**Exercise prompt**: Among the entries, find each line that includes the string "will" and list it.

**Material supplied**:

··········

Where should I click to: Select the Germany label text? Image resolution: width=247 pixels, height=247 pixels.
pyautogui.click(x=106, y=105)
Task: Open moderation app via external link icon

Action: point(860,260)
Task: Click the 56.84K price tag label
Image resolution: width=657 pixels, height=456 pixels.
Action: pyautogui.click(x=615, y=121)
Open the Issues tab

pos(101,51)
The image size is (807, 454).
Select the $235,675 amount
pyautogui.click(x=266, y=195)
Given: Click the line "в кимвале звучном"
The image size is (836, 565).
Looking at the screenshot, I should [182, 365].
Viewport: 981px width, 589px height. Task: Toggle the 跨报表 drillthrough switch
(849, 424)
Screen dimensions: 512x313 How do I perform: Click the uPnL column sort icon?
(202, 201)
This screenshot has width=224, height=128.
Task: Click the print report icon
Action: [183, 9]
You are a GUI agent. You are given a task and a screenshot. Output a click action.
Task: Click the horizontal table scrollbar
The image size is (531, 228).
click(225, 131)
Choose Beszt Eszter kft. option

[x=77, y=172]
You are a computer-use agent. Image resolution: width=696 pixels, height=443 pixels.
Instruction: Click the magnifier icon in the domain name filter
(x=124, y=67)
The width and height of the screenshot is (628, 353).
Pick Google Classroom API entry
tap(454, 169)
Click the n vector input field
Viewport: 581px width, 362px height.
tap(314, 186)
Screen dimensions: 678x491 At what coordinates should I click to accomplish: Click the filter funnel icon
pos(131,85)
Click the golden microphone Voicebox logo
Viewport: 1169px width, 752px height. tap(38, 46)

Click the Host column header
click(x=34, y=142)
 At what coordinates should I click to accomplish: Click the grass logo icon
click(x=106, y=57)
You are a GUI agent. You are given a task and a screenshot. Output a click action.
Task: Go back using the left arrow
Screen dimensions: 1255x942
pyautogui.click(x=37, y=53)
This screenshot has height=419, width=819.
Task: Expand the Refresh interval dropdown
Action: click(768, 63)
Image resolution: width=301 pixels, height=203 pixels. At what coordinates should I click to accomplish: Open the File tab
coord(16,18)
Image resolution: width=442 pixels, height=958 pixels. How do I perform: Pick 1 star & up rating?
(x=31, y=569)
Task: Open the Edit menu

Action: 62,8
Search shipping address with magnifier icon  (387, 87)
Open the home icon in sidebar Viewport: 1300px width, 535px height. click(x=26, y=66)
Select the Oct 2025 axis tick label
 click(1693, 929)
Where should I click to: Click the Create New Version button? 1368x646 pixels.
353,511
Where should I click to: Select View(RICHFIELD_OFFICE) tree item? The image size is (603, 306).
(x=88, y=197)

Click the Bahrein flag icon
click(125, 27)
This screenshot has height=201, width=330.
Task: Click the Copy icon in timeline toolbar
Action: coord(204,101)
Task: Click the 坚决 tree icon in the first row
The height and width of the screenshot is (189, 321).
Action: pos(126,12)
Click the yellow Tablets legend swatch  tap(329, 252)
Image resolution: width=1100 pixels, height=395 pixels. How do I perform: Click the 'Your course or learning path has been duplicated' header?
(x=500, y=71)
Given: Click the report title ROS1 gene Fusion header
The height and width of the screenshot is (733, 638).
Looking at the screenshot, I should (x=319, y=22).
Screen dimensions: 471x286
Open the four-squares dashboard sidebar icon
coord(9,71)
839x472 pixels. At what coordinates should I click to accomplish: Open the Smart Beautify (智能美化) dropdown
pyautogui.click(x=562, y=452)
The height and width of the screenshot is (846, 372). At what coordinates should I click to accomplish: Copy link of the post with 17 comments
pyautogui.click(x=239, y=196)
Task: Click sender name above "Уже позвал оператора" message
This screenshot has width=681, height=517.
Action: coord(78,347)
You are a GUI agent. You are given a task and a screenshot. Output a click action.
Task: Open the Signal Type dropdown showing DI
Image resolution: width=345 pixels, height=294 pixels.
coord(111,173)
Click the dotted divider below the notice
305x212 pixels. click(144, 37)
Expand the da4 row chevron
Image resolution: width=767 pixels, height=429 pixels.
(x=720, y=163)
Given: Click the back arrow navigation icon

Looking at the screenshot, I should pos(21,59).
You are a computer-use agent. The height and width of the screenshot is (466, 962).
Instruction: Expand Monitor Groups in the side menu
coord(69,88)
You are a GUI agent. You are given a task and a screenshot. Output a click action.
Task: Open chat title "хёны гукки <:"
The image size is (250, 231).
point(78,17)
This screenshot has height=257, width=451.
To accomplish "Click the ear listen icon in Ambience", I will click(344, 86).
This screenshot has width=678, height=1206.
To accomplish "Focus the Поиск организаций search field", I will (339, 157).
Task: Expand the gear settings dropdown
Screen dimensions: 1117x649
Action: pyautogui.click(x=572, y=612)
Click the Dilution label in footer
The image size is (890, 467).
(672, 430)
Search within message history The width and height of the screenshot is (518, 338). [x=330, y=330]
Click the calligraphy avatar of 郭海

··········

**Output for this exercise**:
To accomplish "Click the ear listen icon in Ambience", I will click(344, 86).
To accomplish "Focus the Поиск организаций search field", I will (339, 157).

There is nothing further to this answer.